I silicati si formano di preferenza ad alta temperatura con sviluppo di energia superiore a quella di tutti gli altri acidi e la loro genesi è favorita dalle alte pressioni. Sono composti molto stabili a temperatura elevata e resistenti a energici agenti chimici, mentre a temperatura ordinaria sono trasformati in prodotti di alterazione per azione del CO₂ contenuto nell'aria. Molti silicati sono caratteristici delle rocce eruttive e degli scisti cristallini. Alcuni di essi, come l'ortoclasio, i pirosseni, la muscovite, cristallizzano così da masse fuse come da soluzioni acquose o gassose, altri come la leucite solamente nella solidificazione di masse fuse, altri come le zeoliti, per deposizione da soluzioni acquose. Però anche i silicati che si possono orignare in maniera diversa si formano secondo un modo preferito costituendo gruppi genetici pirogeni, idatogeni, di contatto, dinamometamorfici, pneumatolitici, di alterazione; spesso in uno stesso giacimento distinti in primarî e secondarî. Tra i silicati più diffusi sono i feldspati, l'augite, l'orneblenda, le miche; tra i meno frequenti sono quelli delle terre rare.

Si possono dividere i silicati in famiglie naturali come pirosseni, anfiboli, miche, feldspati, comprendenti però talvolta in una stessa famiglia termini a struttura diversa.

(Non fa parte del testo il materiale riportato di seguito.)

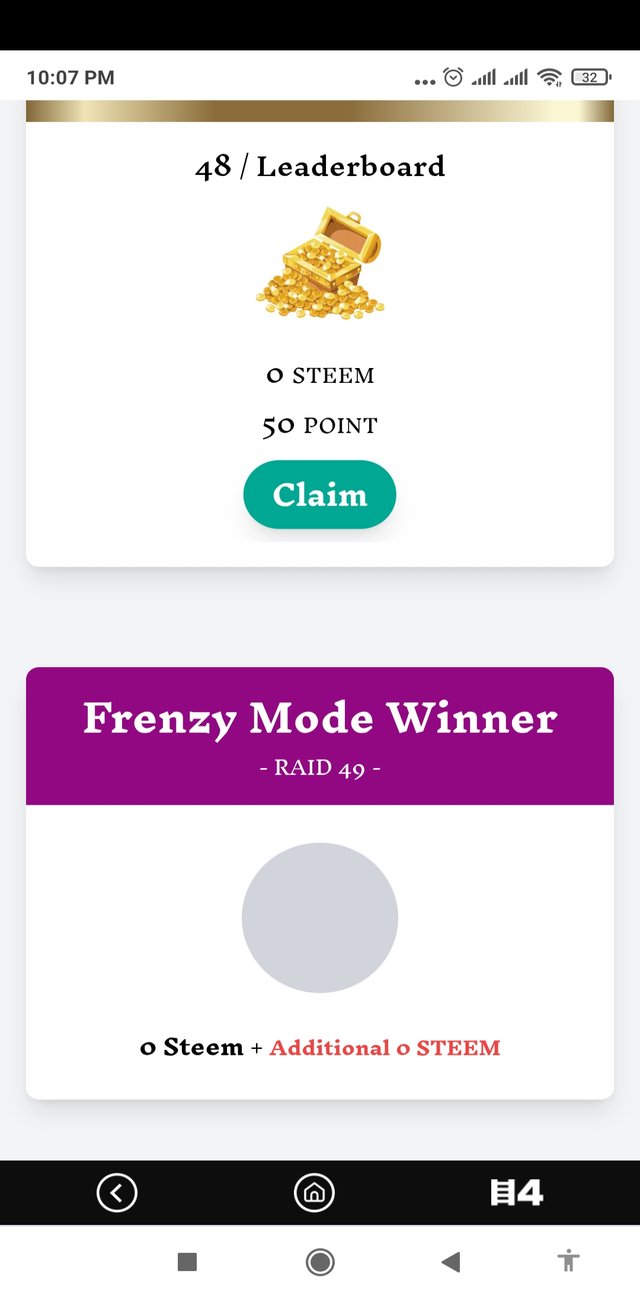Tap the RAID 49 subtitle

coord(320,769)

Oppure in silicati anidri e idrati e poi successivamente gli anidri in ortosilicati, neutri, acidi, basici, metasilicati neutri, acidi, basici, ecc. P. Groth distinse silicati basici anidri, ortosilicati, silicati intermedî tra orto e meta e i successivi metasilicati, interpretabili come sali basici dell'acido metasilicico o neutri del diortosilicico, metasilicati, polisilicati, e silicati idrati. Questa classificazione con modificazioni diverse fu seguita a lungo e da molti autori.

Il sistema precedentemente riportato in base ai risultati delle ricerche röntgenografiche, per quanto incompleto e in certi casi non definitivo, comprende quasi tutti i silicati conosciuti e può essere posto a base di una loro moderna classificazione (già recentissimamente adottata); mentre in conseguenza di queste stesse ricerche è abbandonato l'uso delle formule di costituzione empiriche e non sicure.